Passage shown:
· · ·

# How do you keep rats from going under the bed?



## saratherussiandog (Aug 9, 2013)

What do you use? I've been letting them out on the bed and around their cage. They really want to explore the rest of the room(which is pretty much ratproofed) but the main problem is the bed, I don't want them going under or they'll stay there and I'll have to crawl under there and... If any of you freerange in your room, how do you deal with the bed issue?


----------



## Daize (Jun 8, 2013)

saratherussiandog said:


> What do you use? I've been letting them out on the bed and around their cage. They really want to explore the rest of the room(which is pretty much ratproofed) but the main problem is the bed, I don't want them going under or they'll stay there and I'll have to crawl under there and... If any of you freerange in your room, how do you deal with the bed issue?


My rat comes when I call her, so she has access to the whole house. 

If you can get your rat to come when you call, you won't have to worry about her going under the bed. If you can't get her to come when you call, you can use cardboard or something to close off access to under the bed.


----------



## kjgannon09 (Oct 16, 2013)

You could rig up some hardware cloth or chicken wire around the base. I generally block off part of the hallway or use the bathroom so I don't have to worry about that. A couple of my rats I trust to just roam the house because I know they'll come back to check in.

· · ·

Provided data:

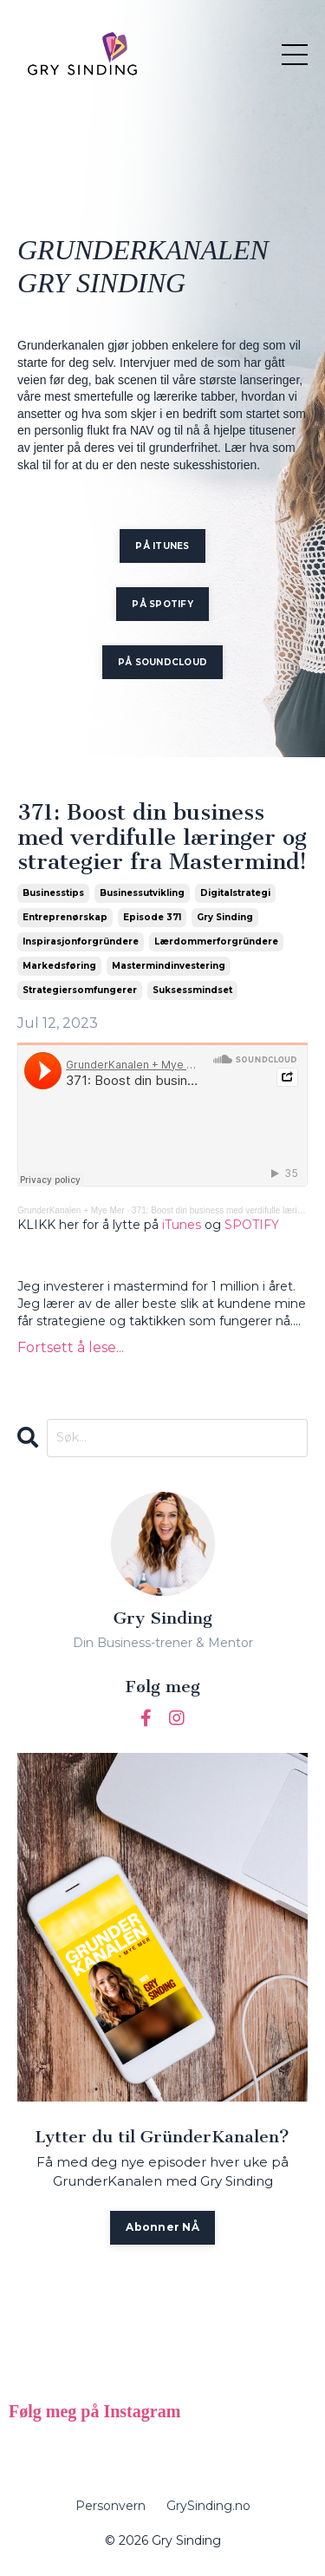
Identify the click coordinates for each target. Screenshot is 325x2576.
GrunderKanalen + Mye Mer (71, 1210)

· · ·

Complete the following:
1 – Say whether each statement agrees with the forum thread on keeping rats from going under the bed, answering yes or no and quoting the deciding words: (a) The first poster describes the room as mostly ratproofed. (b) Daize keeps her rat confined to a single room. (c) kjgannon09 suggests putting hardware cloth or chicken wire around the base of the bed.
2 – Write the next reply in the forum thread on keeping rats from going under the bed, picking up after its last post.

Task-by-task results:
1 –
(a) Yes: "which is pretty much ratproofed"
(b) No: "she has access to the whole house"
(c) Yes: "You could rig up some hardware cloth or chicken wire around the base."

2 –
----------



## Minky (Apr 4, 2013)

You can put something like this around your bed to block the rats: http://www.petcratesdirect.com/small-animal-playpen-10015.html

Or, teach them to come when they're called. Rats are really easy to train.


----------



## ahrat (Aug 12, 2013)

Cardboard! Go into any store and ask them if they have any boxes from supplies. They'll give them to you for free!


Sent from Petguide.com Free App


----------



## Snikida (Sep 28, 2013)

I have my bed usually up against a wall, so if they go under I just wait and usually they come out quickly and are easy to catch that way.


Sent from Petguide.com Free App


----------



## saratherussiandog (Aug 9, 2013)

Snikida said:


> I have my bed usually up against a wall, so if they go under I just wait and usually they come out quickly and are easy to catch that way.
> 
> 
> Sent from Petguide.com Free App


Haha, I have a feeling they would stay under there for too long and if I have to go somewhere and I couldn't get them out it would be a mess. How would I put the cardboard so that I could still get under my bed(for stuff), and wouldn't look too ugly(it's fine though because my mom gave up on my room around the time the rats moved in  ) When I first got rats, I used books and folders lined up, those were a pain because they would always fall and then I taped the bedskirt to the floor but I couldn't get anything under the bed and it was always coming undone and I'd have to tape it back to the floor and blah..


----------



## Snikida (Sep 28, 2013)

Mine are pretty good at coming when their called, or just coming up to see me. Although I haven't ever had them out when I had to leave in a hurry. 

Depending on how tall your bed is, and whether it has four posts or long boards for sides, I would think cut up boxes that are taped or propped up should work. It also depends on how many open sides there are. 


Sent from Petguide.com Free App


----------



## ahrat (Aug 12, 2013)

Just keep it up while the rats are out and put it away when they're done. Just get a piece big enough to wedge in between the bottom of the bed and the floor. 


Sent from Petguide.com Free App


----------



## Voltage (May 15, 2013)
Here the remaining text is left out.